_What to produce_: Among the entries below, tally each line where the word "agent" appears and state only the total.

_Listed records_:

_ _ _ _ _

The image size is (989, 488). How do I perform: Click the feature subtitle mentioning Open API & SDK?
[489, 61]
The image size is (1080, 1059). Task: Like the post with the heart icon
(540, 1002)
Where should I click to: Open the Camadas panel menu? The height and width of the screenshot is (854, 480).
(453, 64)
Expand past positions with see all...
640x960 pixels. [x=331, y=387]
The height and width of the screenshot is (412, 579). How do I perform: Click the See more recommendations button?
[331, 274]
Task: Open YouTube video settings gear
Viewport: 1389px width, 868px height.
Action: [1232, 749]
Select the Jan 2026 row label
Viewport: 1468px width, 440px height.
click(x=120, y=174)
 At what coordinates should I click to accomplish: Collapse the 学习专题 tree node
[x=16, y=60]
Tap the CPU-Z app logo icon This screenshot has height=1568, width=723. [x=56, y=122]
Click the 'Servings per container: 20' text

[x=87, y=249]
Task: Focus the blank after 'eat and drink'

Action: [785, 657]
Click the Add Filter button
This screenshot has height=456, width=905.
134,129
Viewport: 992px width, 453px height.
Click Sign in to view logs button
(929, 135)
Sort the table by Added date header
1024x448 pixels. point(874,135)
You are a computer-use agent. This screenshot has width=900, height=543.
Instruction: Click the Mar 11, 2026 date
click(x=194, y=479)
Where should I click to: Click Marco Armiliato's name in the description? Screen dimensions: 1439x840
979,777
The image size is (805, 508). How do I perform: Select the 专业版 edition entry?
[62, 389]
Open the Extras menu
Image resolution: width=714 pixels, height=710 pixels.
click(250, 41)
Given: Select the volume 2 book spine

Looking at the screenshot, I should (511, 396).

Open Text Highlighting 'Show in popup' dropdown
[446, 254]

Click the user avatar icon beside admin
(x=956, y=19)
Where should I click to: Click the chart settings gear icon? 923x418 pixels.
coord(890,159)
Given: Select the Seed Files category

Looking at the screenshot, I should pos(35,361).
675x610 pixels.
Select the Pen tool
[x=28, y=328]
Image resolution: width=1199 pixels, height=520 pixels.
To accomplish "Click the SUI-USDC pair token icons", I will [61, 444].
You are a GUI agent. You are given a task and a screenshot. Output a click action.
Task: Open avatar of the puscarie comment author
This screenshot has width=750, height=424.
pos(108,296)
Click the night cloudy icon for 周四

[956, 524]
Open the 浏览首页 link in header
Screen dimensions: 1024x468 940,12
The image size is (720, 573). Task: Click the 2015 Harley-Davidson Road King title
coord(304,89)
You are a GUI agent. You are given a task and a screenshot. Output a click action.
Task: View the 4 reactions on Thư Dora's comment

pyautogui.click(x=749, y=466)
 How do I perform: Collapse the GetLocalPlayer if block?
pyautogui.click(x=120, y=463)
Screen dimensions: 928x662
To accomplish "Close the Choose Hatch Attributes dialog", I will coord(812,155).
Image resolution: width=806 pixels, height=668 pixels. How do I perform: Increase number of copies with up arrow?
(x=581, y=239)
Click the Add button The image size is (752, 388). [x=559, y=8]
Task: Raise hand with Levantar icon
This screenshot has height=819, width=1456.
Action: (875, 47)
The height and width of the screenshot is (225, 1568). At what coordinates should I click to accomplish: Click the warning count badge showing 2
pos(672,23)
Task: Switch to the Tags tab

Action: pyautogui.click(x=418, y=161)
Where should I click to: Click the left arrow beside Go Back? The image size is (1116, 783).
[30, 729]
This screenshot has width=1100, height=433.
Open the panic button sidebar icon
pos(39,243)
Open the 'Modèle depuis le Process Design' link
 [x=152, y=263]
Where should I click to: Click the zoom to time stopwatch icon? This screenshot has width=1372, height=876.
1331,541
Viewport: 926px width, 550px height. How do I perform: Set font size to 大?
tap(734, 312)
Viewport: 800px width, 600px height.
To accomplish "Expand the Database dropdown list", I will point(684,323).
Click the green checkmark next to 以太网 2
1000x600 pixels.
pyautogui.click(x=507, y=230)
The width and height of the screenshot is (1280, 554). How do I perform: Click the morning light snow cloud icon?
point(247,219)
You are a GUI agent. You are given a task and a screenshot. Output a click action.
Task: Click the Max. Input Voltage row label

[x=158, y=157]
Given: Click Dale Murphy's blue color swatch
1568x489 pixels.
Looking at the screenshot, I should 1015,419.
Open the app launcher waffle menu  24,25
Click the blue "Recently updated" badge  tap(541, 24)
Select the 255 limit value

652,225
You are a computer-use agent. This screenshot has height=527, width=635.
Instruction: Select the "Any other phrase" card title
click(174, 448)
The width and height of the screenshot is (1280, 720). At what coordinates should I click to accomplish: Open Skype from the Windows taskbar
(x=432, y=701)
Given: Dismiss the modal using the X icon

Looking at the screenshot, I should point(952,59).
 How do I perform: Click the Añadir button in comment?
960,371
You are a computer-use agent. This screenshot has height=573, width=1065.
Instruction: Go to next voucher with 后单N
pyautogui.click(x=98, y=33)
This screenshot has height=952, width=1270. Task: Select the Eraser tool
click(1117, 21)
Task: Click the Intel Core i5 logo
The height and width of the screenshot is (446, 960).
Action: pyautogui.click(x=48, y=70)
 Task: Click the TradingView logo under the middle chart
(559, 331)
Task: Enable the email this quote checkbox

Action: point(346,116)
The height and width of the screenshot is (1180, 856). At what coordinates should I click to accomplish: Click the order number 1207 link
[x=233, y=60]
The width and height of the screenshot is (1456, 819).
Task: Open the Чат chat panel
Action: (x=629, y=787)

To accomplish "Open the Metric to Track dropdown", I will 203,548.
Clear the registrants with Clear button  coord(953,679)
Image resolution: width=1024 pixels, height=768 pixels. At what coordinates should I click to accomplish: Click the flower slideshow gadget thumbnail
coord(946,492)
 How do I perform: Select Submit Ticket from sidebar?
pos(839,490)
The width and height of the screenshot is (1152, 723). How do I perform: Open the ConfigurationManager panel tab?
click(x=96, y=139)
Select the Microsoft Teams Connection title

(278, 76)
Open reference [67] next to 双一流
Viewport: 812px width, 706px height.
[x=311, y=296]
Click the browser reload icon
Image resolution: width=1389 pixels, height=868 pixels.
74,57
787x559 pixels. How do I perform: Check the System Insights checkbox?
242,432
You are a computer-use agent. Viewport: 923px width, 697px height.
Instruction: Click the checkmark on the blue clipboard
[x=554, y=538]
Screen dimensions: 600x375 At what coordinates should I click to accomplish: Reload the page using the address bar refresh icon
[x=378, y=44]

_ _ _ _ _

_Your solution_: 7